▶ _Supplied records_:
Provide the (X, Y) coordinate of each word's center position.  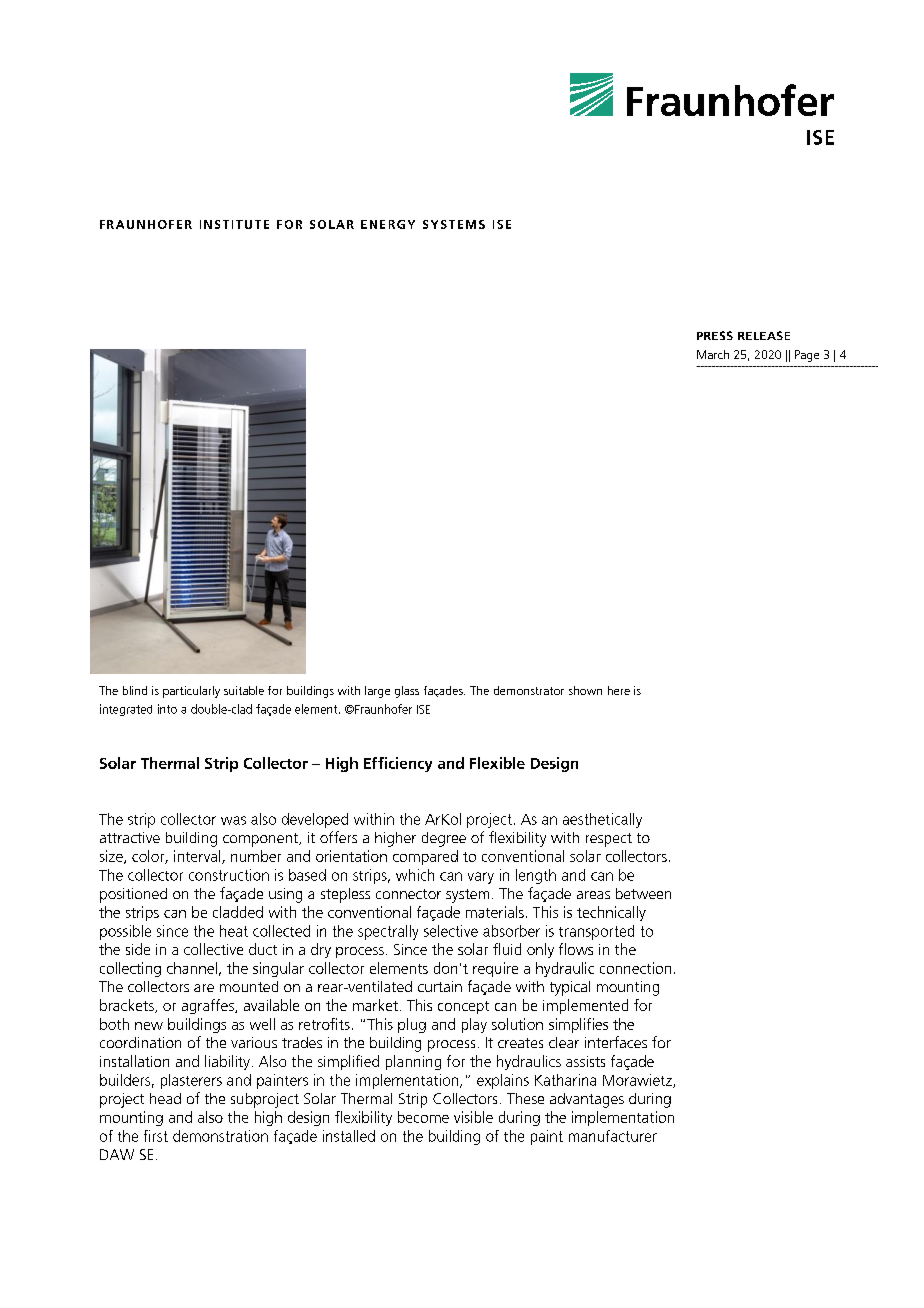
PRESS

...

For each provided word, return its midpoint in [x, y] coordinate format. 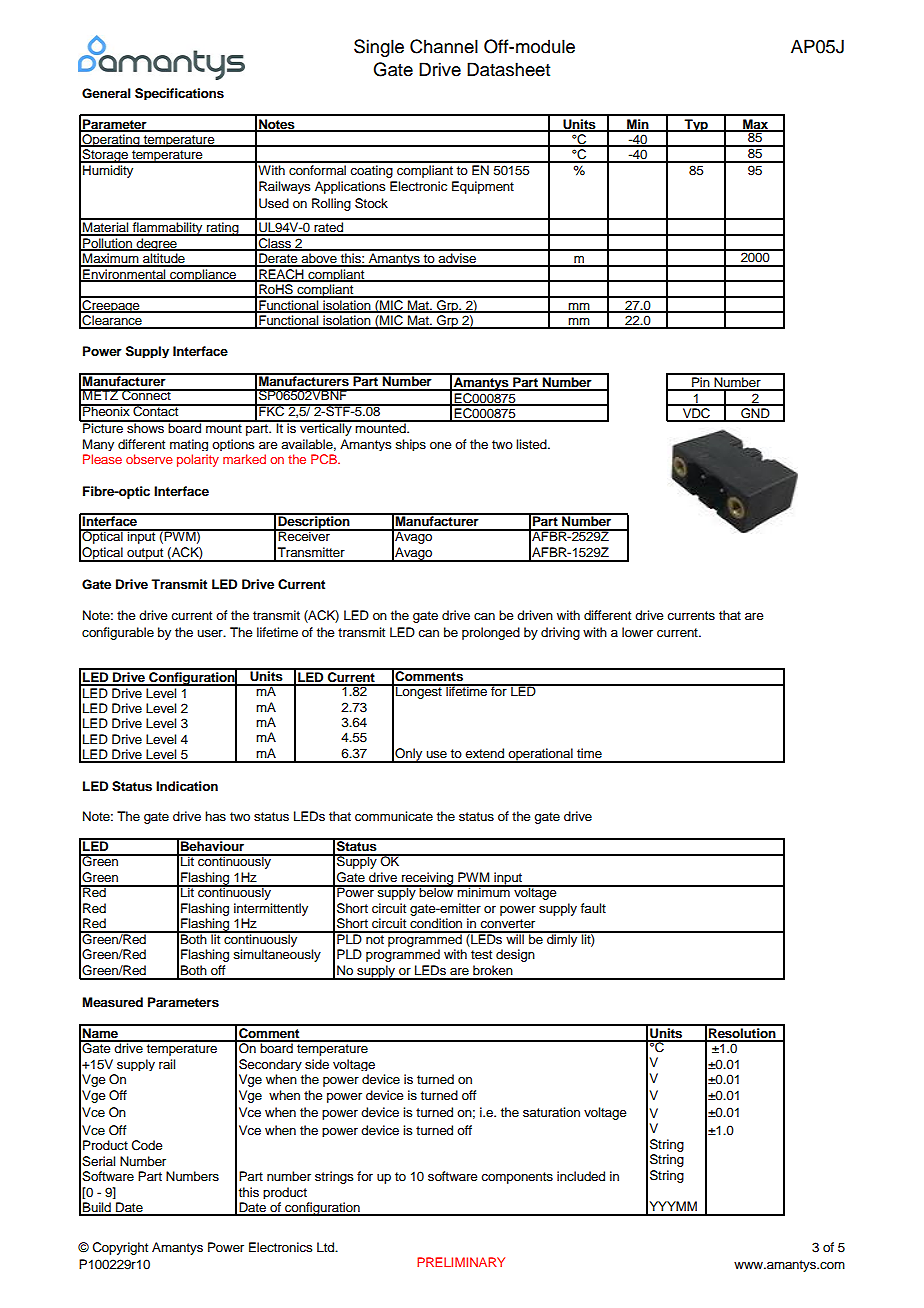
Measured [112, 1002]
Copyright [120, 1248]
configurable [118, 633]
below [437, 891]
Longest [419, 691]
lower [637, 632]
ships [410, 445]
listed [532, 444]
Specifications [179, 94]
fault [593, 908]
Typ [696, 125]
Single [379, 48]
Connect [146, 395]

==

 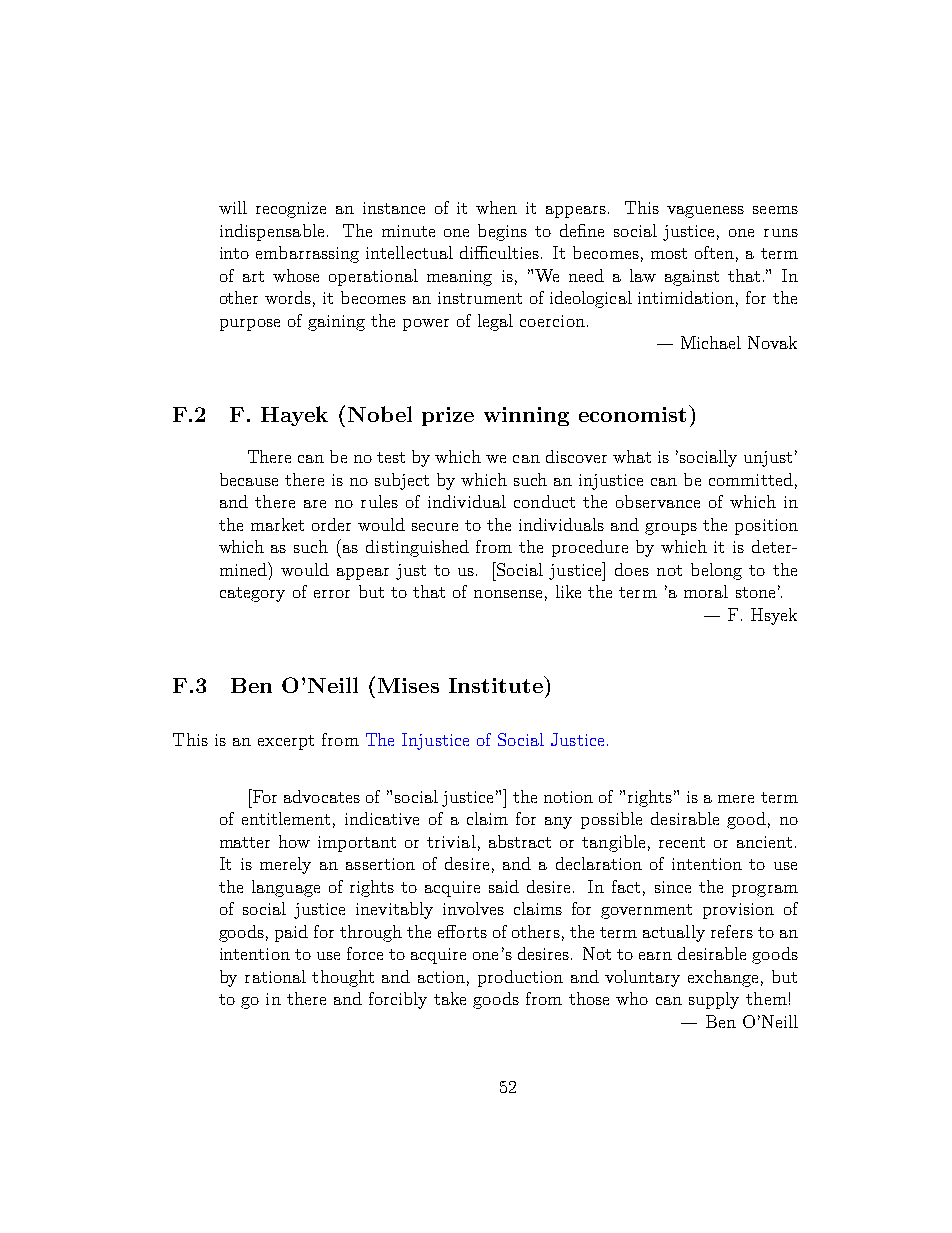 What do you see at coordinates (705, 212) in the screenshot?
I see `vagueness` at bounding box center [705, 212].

▶ _Directions_: Output the entries as a two-column CSV with the columns word and center, one row per entry, each value in a quoted field with line breaks replaced by spaces. Begin at the line that has "listed [532, 444]" and stop after the line that has "Connect [146, 395]".

▶ _Solution for this problem_:
word,center
"listed","[532, 444]"
"Specifications","[179, 94]"
"fault","[593, 908]"
"Typ","[696, 125]"
"Single","[379, 48]"
"Connect","[146, 395]"